● ASSIGNED TASK:
Find the line with "Task: Zoom in" in the data below. Repeat it and every line after it up to the end, exactly, but drop the pictures.

***** LISTED RECORDS *****

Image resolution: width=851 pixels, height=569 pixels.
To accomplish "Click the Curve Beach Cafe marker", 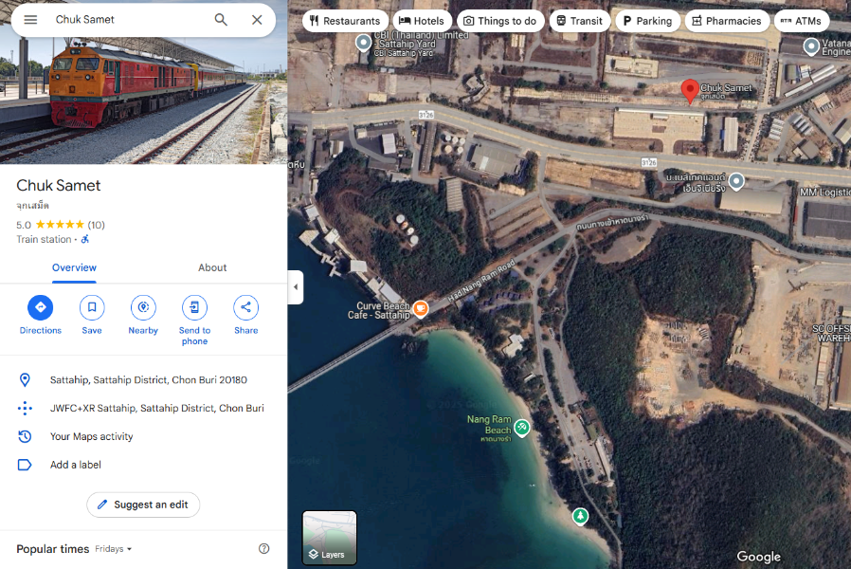I will pos(420,308).
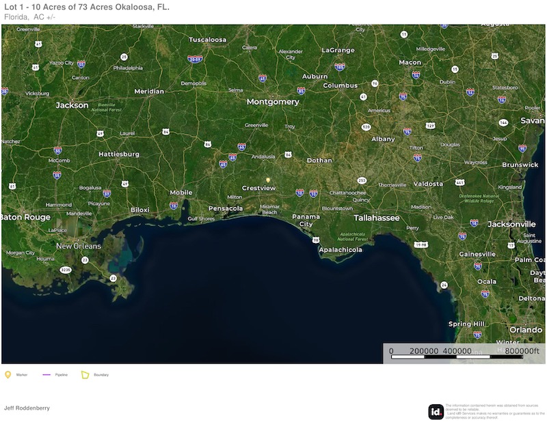Click the map title Lot 1 heading
The image size is (547, 422).
coord(87,7)
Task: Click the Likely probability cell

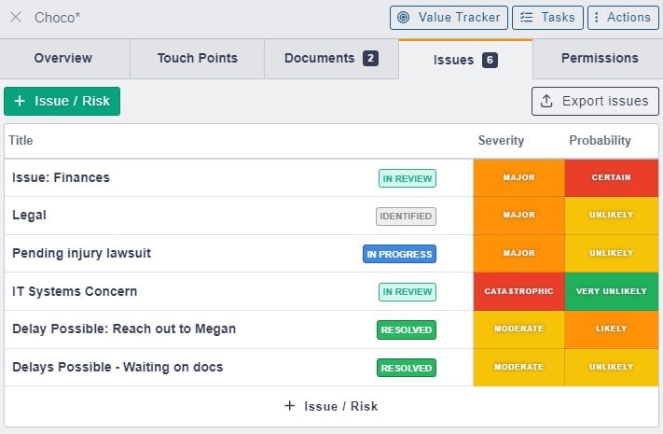Action: click(x=611, y=329)
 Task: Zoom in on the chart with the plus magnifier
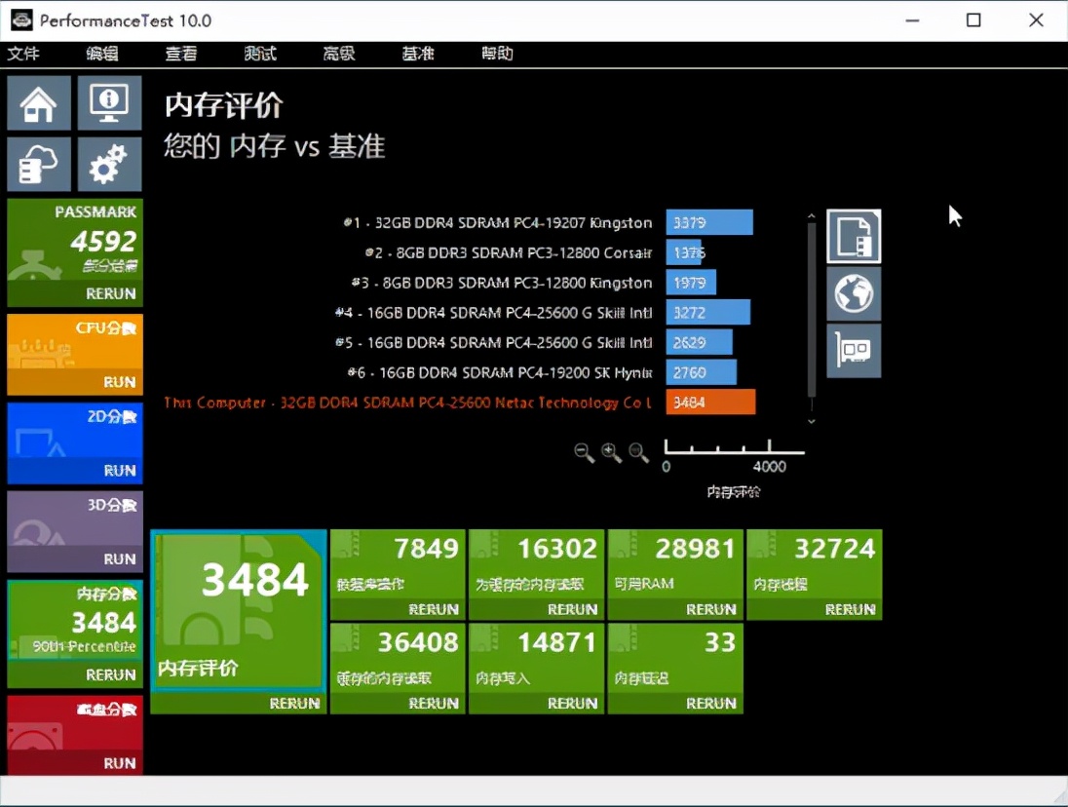click(611, 451)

*****

● TASK SOLUTION:
 Task: Zoom in on the chart with the plus magnifier
click(611, 451)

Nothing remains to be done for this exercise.